A short note about runtimes. On the Nexus 4 device the program runs for about 12 seconds, on a MacBook Pro with NVIDIA GT650M it completes in 2 seconds (in the example above the equations of motion for 16*64=1024 interacting particles are integrated). For larger particle numbers the phone often locks up.

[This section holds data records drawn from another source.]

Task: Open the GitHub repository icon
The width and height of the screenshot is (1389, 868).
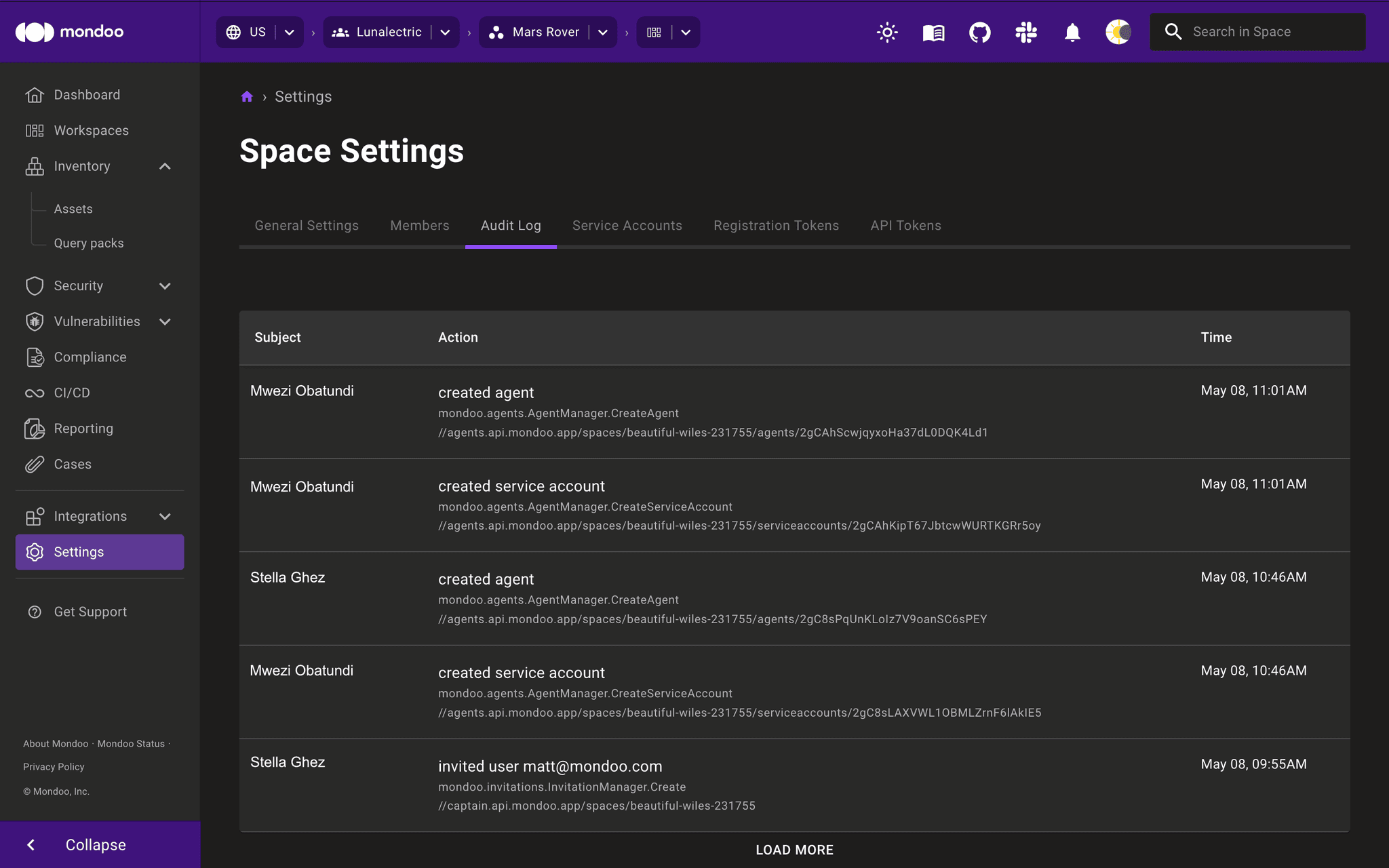Action: [x=979, y=32]
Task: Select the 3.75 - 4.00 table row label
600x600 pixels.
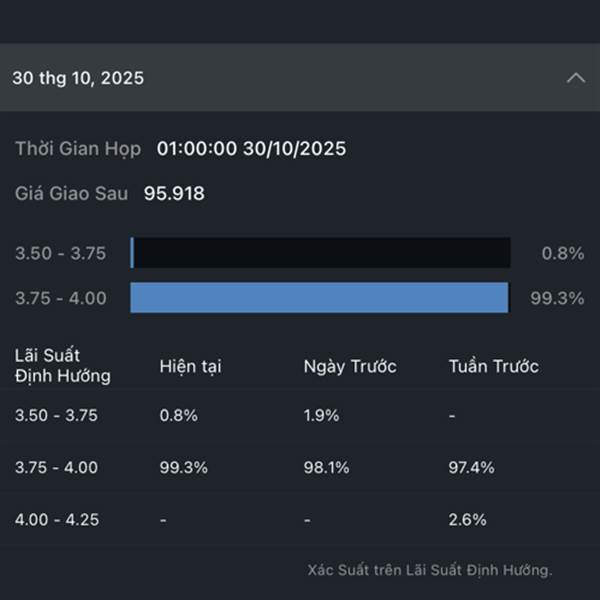Action: tap(56, 467)
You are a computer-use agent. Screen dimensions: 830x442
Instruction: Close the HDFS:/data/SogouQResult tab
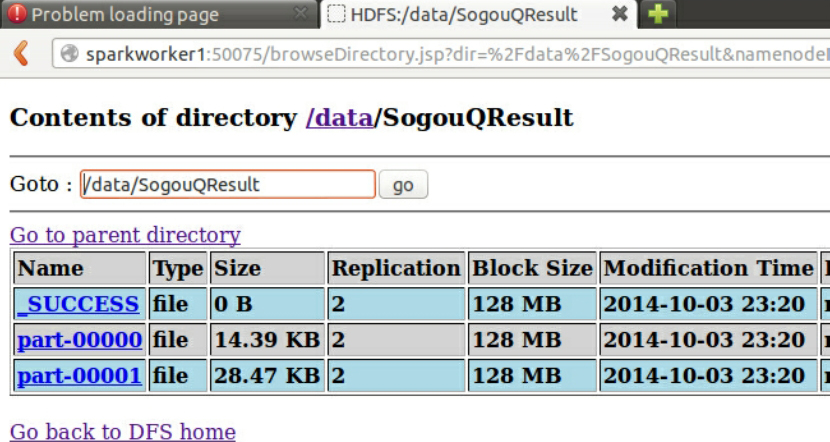(x=620, y=14)
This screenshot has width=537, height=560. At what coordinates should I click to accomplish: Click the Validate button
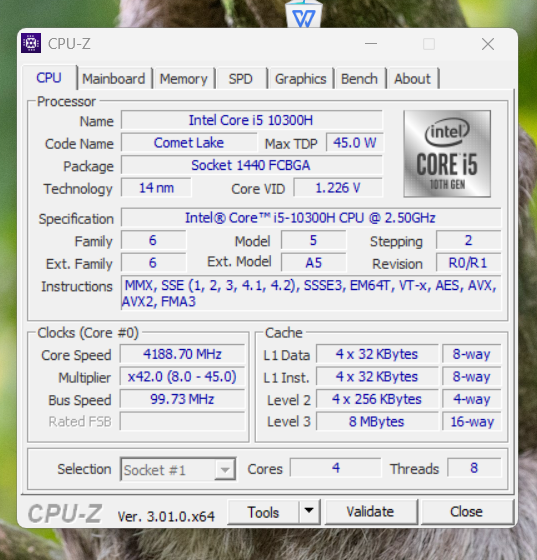point(371,512)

An alternative way to transfer files to the device is to connect via USB cable and to install the Android Terminal Emulator app. Next
cd /data/data/jackpal.androidterm mkdir gpu chmod 777 gpu
On the host computer use adb to transfer the compiled program and the .cl kernel and start a shell to run the kernel
adb push integrate_eom_kernel.cl /data/data/jackpal.androidterm/gpu/ adb push plasma_disk_gpu /data/data/jackpal.androidterm/gpu/
You can either run the program within the terminal emulator or use the adb shell
adb shell cd /data/data/jackpal.androidterm/gpu/ ./plasma_disk_gpu 64 16
Let’s see in how many years todays desktop GPUs can be found in smartphones and which computational physics codes can be run!